What the task asks ▸
Rewrite the listing below, changing every occurrence of "Where should I click to" to "Where do I click to" and leaving everything else as it is.

== Records to process ==

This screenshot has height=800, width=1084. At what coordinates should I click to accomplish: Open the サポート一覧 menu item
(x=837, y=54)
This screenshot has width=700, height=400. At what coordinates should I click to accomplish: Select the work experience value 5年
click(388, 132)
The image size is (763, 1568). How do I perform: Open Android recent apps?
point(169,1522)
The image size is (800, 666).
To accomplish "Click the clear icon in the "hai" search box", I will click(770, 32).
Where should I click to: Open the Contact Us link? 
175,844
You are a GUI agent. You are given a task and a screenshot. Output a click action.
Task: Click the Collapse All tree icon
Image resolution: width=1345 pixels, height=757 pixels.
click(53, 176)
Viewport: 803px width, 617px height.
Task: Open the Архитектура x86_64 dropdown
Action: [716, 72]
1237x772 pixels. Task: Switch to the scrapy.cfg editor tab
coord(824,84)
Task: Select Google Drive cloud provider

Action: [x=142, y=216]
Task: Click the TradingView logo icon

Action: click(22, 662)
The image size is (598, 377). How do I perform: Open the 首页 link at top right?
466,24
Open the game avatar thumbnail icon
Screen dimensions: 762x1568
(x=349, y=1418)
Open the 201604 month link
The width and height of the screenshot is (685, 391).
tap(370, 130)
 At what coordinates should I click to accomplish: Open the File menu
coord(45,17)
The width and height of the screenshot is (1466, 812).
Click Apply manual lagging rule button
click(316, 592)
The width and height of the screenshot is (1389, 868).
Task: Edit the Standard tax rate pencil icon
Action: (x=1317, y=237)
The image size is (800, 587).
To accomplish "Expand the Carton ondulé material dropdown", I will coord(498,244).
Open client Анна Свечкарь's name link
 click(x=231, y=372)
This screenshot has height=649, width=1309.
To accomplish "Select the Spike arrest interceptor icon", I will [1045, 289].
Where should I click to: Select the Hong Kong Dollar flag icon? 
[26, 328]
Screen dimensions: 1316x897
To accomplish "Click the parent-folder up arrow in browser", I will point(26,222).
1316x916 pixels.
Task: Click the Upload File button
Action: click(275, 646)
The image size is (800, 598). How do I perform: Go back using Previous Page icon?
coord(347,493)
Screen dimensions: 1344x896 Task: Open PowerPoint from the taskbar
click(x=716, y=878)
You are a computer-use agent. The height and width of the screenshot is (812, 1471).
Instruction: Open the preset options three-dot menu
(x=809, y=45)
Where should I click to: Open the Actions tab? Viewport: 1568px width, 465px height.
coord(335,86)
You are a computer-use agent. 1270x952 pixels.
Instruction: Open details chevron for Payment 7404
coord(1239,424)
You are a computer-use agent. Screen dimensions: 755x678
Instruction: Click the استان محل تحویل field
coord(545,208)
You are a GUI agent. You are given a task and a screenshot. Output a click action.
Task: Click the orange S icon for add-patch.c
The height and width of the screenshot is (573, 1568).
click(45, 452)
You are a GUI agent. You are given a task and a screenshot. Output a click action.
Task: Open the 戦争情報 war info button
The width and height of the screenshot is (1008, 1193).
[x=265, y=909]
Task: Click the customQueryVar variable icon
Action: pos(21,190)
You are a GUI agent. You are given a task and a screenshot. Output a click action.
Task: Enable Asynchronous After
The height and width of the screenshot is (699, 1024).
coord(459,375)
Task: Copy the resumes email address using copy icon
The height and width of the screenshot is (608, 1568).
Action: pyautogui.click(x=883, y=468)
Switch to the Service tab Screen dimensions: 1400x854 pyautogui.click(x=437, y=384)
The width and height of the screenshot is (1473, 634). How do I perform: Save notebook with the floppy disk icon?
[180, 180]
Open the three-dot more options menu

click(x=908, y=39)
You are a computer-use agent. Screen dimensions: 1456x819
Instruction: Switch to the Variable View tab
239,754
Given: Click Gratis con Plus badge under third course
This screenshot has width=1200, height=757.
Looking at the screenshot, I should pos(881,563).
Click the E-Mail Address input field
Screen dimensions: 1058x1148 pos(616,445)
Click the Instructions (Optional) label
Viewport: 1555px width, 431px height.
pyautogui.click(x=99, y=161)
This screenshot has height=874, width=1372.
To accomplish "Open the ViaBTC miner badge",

===

The completed task ▸
This screenshot has height=800, width=1084. At what coordinates should I click to accomplish: Open the サポート一覧 menu item
(x=837, y=54)
This screenshot has width=700, height=400. At what coordinates should I click to accomplish: Select the work experience value 5年
click(388, 132)
The image size is (763, 1568). How do I perform: Open Android recent apps?
point(169,1522)
The image size is (800, 666).
To accomplish "Click the clear icon in the "hai" search box", I will click(770, 32).
Where do I click to: Open the Contact Us link? 
175,844
You are a GUI agent. You are given a task and a screenshot. Output a click action.
Task: Click the Collapse All tree icon
Image resolution: width=1345 pixels, height=757 pixels.
click(53, 176)
Viewport: 803px width, 617px height.
Task: Open the Архитектура x86_64 dropdown
Action: [716, 72]
1237x772 pixels. Task: Switch to the scrapy.cfg editor tab
coord(824,84)
Task: Select Google Drive cloud provider

Action: [x=142, y=216]
Task: Click the TradingView logo icon

Action: click(22, 662)
The image size is (598, 377). How do I perform: Open the 首页 link at top right?
466,24
Open the game avatar thumbnail icon
Screen dimensions: 762x1568
(x=349, y=1418)
Open the 201604 month link
The width and height of the screenshot is (685, 391).
tap(370, 130)
 At what coordinates should I click to accomplish: Open the File menu
coord(45,17)
The width and height of the screenshot is (1466, 812).
Click Apply manual lagging rule button
click(316, 592)
The width and height of the screenshot is (1389, 868).
Task: Edit the Standard tax rate pencil icon
Action: (x=1317, y=237)
The image size is (800, 587).
To accomplish "Expand the Carton ondulé material dropdown", I will coord(498,244).
Open client Анна Свечкарь's name link
 click(x=231, y=372)
This screenshot has height=649, width=1309.
To accomplish "Select the Spike arrest interceptor icon", I will [1045, 289].
Where do I click to: Select the Hong Kong Dollar flag icon? 
[26, 328]
Screen dimensions: 1316x897
To accomplish "Click the parent-folder up arrow in browser", I will point(26,222).
1316x916 pixels.
Task: Click the Upload File button
Action: click(275, 646)
The image size is (800, 598). How do I perform: Go back using Previous Page icon?
coord(347,493)
Screen dimensions: 1344x896 Task: Open PowerPoint from the taskbar
click(x=716, y=878)
You are a computer-use agent. The height and width of the screenshot is (812, 1471).
Instruction: Open the preset options three-dot menu
(x=809, y=45)
Where do I click to: Open the Actions tab? Viewport: 1568px width, 465px height.
coord(335,86)
You are a computer-use agent. 1270x952 pixels.
Instruction: Open details chevron for Payment 7404
coord(1239,424)
You are a computer-use agent. Screen dimensions: 755x678
Instruction: Click the استان محل تحویل field
coord(545,208)
You are a GUI agent. You are given a task and a screenshot. Output a click action.
Task: Click the orange S icon for add-patch.c
The height and width of the screenshot is (573, 1568).
click(45, 452)
You are a GUI agent. You are given a task and a screenshot. Output a click action.
Task: Open the 戦争情報 war info button
The width and height of the screenshot is (1008, 1193).
[x=265, y=909]
Task: Click the customQueryVar variable icon
Action: pos(21,190)
You are a GUI agent. You are given a task and a screenshot. Output a click action.
Task: Enable Asynchronous After
The height and width of the screenshot is (699, 1024).
coord(459,375)
Task: Copy the resumes email address using copy icon
The height and width of the screenshot is (608, 1568).
Action: pyautogui.click(x=883, y=468)
Switch to the Service tab Screen dimensions: 1400x854 pyautogui.click(x=437, y=384)
The width and height of the screenshot is (1473, 634). How do I perform: Save notebook with the floppy disk icon?
[180, 180]
Open the three-dot more options menu

click(x=908, y=39)
You are a computer-use agent. Screen dimensions: 1456x819
Instruction: Switch to the Variable View tab
239,754
Given: Click Gratis con Plus badge under third course
This screenshot has width=1200, height=757.
Looking at the screenshot, I should pos(881,563).
Click the E-Mail Address input field
Screen dimensions: 1058x1148 pos(616,445)
Click the Instructions (Optional) label
Viewport: 1555px width, 431px height.
pyautogui.click(x=99, y=161)
This screenshot has height=874, width=1372.
To accomplish "Open the ViaBTC miner badge",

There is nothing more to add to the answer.